(Stored records)
::::

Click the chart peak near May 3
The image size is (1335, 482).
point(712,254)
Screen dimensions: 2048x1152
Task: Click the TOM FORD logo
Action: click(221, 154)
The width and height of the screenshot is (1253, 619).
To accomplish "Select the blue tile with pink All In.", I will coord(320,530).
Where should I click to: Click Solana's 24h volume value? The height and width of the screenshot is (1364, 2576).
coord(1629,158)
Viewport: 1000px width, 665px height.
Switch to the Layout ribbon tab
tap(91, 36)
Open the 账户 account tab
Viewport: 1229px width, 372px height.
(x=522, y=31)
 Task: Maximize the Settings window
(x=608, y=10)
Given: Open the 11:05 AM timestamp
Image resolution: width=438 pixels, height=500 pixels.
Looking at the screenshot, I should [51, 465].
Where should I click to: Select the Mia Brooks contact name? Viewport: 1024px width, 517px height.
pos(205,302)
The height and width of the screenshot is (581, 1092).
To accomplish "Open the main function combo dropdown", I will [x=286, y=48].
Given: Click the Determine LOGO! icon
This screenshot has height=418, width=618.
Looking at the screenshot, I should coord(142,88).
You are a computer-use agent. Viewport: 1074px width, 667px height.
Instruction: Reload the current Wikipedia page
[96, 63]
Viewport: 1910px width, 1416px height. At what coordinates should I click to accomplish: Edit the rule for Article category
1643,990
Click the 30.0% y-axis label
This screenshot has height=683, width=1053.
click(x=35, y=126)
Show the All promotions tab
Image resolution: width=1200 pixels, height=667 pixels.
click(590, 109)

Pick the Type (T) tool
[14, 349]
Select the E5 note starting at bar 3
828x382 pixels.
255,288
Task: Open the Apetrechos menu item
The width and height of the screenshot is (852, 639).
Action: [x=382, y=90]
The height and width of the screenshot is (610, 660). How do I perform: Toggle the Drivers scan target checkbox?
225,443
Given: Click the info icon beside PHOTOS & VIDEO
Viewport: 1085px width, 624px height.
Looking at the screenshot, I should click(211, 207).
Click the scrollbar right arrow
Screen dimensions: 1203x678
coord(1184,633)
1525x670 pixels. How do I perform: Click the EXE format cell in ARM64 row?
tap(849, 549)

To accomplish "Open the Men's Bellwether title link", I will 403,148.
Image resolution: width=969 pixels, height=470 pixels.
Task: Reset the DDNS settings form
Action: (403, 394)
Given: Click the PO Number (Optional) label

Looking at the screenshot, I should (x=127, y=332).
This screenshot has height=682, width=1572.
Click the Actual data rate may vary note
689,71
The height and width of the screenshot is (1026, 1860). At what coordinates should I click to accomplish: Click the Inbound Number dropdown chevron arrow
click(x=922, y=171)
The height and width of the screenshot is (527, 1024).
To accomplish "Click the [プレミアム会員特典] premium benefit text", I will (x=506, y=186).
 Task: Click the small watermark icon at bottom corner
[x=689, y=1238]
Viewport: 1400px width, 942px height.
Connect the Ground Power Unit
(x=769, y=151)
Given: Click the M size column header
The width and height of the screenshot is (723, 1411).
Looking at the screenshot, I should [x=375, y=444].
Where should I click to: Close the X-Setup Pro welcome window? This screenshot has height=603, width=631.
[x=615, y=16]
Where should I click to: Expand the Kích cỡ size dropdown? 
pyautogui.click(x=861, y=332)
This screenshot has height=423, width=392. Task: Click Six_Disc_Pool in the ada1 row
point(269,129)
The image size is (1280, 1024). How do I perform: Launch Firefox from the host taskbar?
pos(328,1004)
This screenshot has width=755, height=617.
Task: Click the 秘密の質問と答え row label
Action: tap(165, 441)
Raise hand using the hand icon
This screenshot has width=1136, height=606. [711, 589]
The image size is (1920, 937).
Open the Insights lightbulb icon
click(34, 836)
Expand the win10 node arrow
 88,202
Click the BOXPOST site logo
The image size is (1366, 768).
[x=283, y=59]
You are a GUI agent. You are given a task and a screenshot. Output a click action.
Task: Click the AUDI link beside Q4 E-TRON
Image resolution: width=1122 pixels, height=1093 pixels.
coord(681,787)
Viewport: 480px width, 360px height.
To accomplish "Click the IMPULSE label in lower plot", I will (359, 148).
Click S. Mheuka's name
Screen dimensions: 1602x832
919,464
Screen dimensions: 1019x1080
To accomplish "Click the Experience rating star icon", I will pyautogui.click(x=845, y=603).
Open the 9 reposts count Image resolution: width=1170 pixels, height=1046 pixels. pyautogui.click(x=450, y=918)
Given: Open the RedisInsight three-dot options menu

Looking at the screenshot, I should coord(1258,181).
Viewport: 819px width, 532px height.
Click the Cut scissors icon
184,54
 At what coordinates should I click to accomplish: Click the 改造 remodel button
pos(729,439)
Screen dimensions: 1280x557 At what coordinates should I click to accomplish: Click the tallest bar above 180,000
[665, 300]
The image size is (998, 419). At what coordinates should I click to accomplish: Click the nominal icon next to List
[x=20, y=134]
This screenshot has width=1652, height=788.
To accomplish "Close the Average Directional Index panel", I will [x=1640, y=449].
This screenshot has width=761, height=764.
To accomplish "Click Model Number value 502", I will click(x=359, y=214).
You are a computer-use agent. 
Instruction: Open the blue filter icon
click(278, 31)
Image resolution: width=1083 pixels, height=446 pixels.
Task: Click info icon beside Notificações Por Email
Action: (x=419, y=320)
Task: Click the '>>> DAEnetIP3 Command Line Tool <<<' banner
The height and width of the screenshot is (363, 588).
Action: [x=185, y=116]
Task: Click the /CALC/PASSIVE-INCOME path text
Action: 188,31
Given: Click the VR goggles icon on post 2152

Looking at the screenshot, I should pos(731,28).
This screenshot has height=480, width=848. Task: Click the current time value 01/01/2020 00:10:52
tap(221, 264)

::::

What is needed is an exact copy of every entry above.

:: EXERCISE RESPONSE ::
Click the chart peak near May 3
The image size is (1335, 482).
point(712,254)
Screen dimensions: 2048x1152
Task: Click the TOM FORD logo
Action: click(221, 154)
The width and height of the screenshot is (1253, 619).
To accomplish "Select the blue tile with pink All In.", I will coord(320,530).
Where should I click to: Click Solana's 24h volume value? The height and width of the screenshot is (1364, 2576).
coord(1629,158)
Viewport: 1000px width, 665px height.
Switch to the Layout ribbon tab
tap(91, 36)
Open the 账户 account tab
Viewport: 1229px width, 372px height.
(x=522, y=31)
 Task: Maximize the Settings window
(x=608, y=10)
Given: Open the 11:05 AM timestamp
Image resolution: width=438 pixels, height=500 pixels.
Looking at the screenshot, I should [51, 465].
Where should I click to: Select the Mia Brooks contact name? Viewport: 1024px width, 517px height.
pos(205,302)
The height and width of the screenshot is (581, 1092).
To accomplish "Open the main function combo dropdown", I will [x=286, y=48].
Given: Click the Determine LOGO! icon
This screenshot has height=418, width=618.
Looking at the screenshot, I should coord(142,88).
You are a computer-use agent. Viewport: 1074px width, 667px height.
Instruction: Reload the current Wikipedia page
[96, 63]
Viewport: 1910px width, 1416px height. At what coordinates should I click to accomplish: Edit the rule for Article category
1643,990
Click the 30.0% y-axis label
This screenshot has height=683, width=1053.
click(x=35, y=126)
Show the All promotions tab
Image resolution: width=1200 pixels, height=667 pixels.
click(590, 109)

Pick the Type (T) tool
[14, 349]
Select the E5 note starting at bar 3
828x382 pixels.
255,288
Task: Open the Apetrechos menu item
The width and height of the screenshot is (852, 639).
Action: [x=382, y=90]
The height and width of the screenshot is (610, 660). How do I perform: Toggle the Drivers scan target checkbox?
225,443
Given: Click the info icon beside PHOTOS & VIDEO
Viewport: 1085px width, 624px height.
Looking at the screenshot, I should click(211, 207).
Click the scrollbar right arrow
Screen dimensions: 1203x678
coord(1184,633)
1525x670 pixels. How do I perform: Click the EXE format cell in ARM64 row?
tap(849, 549)

To accomplish "Open the Men's Bellwether title link", I will 403,148.
Image resolution: width=969 pixels, height=470 pixels.
Task: Reset the DDNS settings form
Action: (403, 394)
Given: Click the PO Number (Optional) label

Looking at the screenshot, I should (x=127, y=332).
This screenshot has height=682, width=1572.
Click the Actual data rate may vary note
689,71
The height and width of the screenshot is (1026, 1860). At what coordinates should I click to accomplish: Click the Inbound Number dropdown chevron arrow
click(x=922, y=171)
The height and width of the screenshot is (527, 1024).
To accomplish "Click the [プレミアム会員特典] premium benefit text", I will (x=506, y=186).
 Task: Click the small watermark icon at bottom corner
[x=689, y=1238]
Viewport: 1400px width, 942px height.
Connect the Ground Power Unit
(x=769, y=151)
Given: Click the M size column header
The width and height of the screenshot is (723, 1411).
Looking at the screenshot, I should [x=375, y=444].
Where should I click to: Close the X-Setup Pro welcome window? This screenshot has height=603, width=631.
[x=615, y=16]
Where should I click to: Expand the Kích cỡ size dropdown? 
pyautogui.click(x=861, y=332)
This screenshot has height=423, width=392. Task: Click Six_Disc_Pool in the ada1 row
point(269,129)
The image size is (1280, 1024). How do I perform: Launch Firefox from the host taskbar?
pos(328,1004)
This screenshot has width=755, height=617.
Task: Click the 秘密の質問と答え row label
Action: tap(165, 441)
Raise hand using the hand icon
This screenshot has width=1136, height=606. [711, 589]
The image size is (1920, 937).
Open the Insights lightbulb icon
click(34, 836)
Expand the win10 node arrow
 88,202
Click the BOXPOST site logo
The image size is (1366, 768).
[x=283, y=59]
You are a GUI agent. You are given a task and a screenshot. Output a click action.
Task: Click the AUDI link beside Q4 E-TRON
Image resolution: width=1122 pixels, height=1093 pixels.
coord(681,787)
Viewport: 480px width, 360px height.
To accomplish "Click the IMPULSE label in lower plot", I will (359, 148).
Click S. Mheuka's name
Screen dimensions: 1602x832
919,464
Screen dimensions: 1019x1080
To accomplish "Click the Experience rating star icon", I will pyautogui.click(x=845, y=603).
Open the 9 reposts count Image resolution: width=1170 pixels, height=1046 pixels. pyautogui.click(x=450, y=918)
Given: Open the RedisInsight three-dot options menu

Looking at the screenshot, I should coord(1258,181).
Viewport: 819px width, 532px height.
Click the Cut scissors icon
184,54
 At what coordinates should I click to accomplish: Click the 改造 remodel button
pos(729,439)
Screen dimensions: 1280x557 At what coordinates should I click to accomplish: Click the tallest bar above 180,000
[665, 300]
The image size is (998, 419). At what coordinates should I click to accomplish: Click the nominal icon next to List
[x=20, y=134]
This screenshot has width=1652, height=788.
To accomplish "Close the Average Directional Index panel", I will [x=1640, y=449].
This screenshot has width=761, height=764.
To accomplish "Click Model Number value 502", I will click(x=359, y=214).
You are a computer-use agent. 
Instruction: Open the blue filter icon
click(278, 31)
Image resolution: width=1083 pixels, height=446 pixels.
Task: Click info icon beside Notificações Por Email
Action: (x=419, y=320)
Task: Click the '>>> DAEnetIP3 Command Line Tool <<<' banner
The height and width of the screenshot is (363, 588).
Action: [x=185, y=116]
Task: Click the /CALC/PASSIVE-INCOME path text
Action: 188,31
Given: Click the VR goggles icon on post 2152

Looking at the screenshot, I should pos(731,28).
This screenshot has height=480, width=848. Task: Click the current time value 01/01/2020 00:10:52
tap(221, 264)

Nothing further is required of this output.